--- Start of PROVIDED PASSAGE ---

Re: Updating a Running Dataflow Job

gaurav mishra Tue, 18 Jan 2022 17:13:50 -0800

On Tue, Jan 11, 2022 at 4:04 PM Reuven Lax <[email protected]> wrote:

> Probably a bug - JavaFieldSchema does walk up the inheritance tree (see
> ReflectUtils.getFields)
>
Should I open a Jira for this?



>
> Do you have a github account? If so I can add you as a reviewer on this PR.
>
> On Tue, Jan 11, 2022 at 3:58 PM gaurav mishra <
> [email protected]> wrote:
>
>> That's a valid point. I can live with the current solution for now. And
>> hope that Dataflow will add that support soon.
>>
>> Another question regarding JavaBeanSchema implementation, I noticed we
>> are using clazz.getDeclaredMethods() for preparing the schema. This ignores
>> the base class's getters, is there a reason we are not using
>> clazz.getMethods() for preparing the schema.
>>
>> On Tue, Jan 11, 2022 at 3:24 PM Reuven Lax <[email protected]> wrote:
>>
>>> What matters is the physical order of the fields in the schema encoding.
>>> If you add gaps, you'll be fine initially (since the code I added simply
>>> sorts by the FieldNumber), however you'll have problems on update.
>>>
>>> For example, let's say you have the following
>>>
>>>    SchemaFieldNumber("0") String fieldOne;
>>>    SchemaFieldNumber("50") String fieldTwo;
>>>
>>> If you remove the check, things will appear just fine. However if you
>>> then add a new field number in that gap, you'll have problems:
>>>
>>>    SchemaFieldNumber("0") String fieldOne;
>>>    SchemaFieldNumber("1") String fieldThree;
>>>    SchemaFieldNumber("50") String fieldTwo;
>>>
>>> Now fieldThree will be expected to be the second field encoded, and you
>>> won't be able to update.

--- End of PROVIDED PASSAGE ---
--- Start of ROWS ---

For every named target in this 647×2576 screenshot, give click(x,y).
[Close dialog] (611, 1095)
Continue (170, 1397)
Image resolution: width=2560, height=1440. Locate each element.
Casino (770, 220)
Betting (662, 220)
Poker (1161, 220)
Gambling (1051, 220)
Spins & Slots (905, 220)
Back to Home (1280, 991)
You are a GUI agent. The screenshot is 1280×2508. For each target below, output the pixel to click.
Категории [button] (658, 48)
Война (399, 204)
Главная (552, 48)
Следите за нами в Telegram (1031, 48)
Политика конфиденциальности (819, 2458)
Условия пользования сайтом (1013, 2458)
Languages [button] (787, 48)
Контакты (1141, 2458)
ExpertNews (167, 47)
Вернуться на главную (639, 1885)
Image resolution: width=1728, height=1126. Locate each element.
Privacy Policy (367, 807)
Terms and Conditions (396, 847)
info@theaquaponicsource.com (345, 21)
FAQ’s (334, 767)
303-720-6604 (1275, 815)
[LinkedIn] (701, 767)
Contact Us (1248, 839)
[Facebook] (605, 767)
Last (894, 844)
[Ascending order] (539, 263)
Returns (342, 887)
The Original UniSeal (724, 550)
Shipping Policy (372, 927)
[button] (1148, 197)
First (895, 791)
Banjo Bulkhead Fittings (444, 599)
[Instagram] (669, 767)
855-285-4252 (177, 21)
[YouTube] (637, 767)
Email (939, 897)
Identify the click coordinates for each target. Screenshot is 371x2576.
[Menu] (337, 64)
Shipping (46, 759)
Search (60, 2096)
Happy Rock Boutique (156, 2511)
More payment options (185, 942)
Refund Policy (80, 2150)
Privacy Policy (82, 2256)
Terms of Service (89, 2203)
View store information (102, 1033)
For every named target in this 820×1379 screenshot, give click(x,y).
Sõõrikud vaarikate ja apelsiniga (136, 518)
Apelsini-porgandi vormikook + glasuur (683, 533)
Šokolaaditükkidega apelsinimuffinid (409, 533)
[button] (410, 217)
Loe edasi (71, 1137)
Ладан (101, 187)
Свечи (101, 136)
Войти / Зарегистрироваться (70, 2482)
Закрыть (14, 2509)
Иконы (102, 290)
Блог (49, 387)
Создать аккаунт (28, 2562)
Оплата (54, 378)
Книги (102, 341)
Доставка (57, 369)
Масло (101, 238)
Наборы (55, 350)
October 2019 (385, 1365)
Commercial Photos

--- End of ROWS ---

PARTS OF THE EXERCISE →
A - Answer from the Dataflow thread:
(i) Which method is the JavaBeanSchema implementation said to use for preparing the schema?
(ii) Which utility is cited as evidence that JavaFieldSchema walks up the inheritance tree?
(iii) What does the added code sort by?
B - Rewrite the paragraph beginning "What matters is the physical order" from the Dataflow thread more briefly, keeping its main facts.
These lines were taken from a different source than the Dataflow thread.

ANSWER LIST →
A -
(i) clazz.getDeclaredMethods()
(ii) ReflectUtils.getFields
(iii) The FieldNumber

B - The physical order of fields in the schema encoding is what counts. Gaps in the numbering work at first, since the added code sorts by FieldNumber, but they cause problems on update.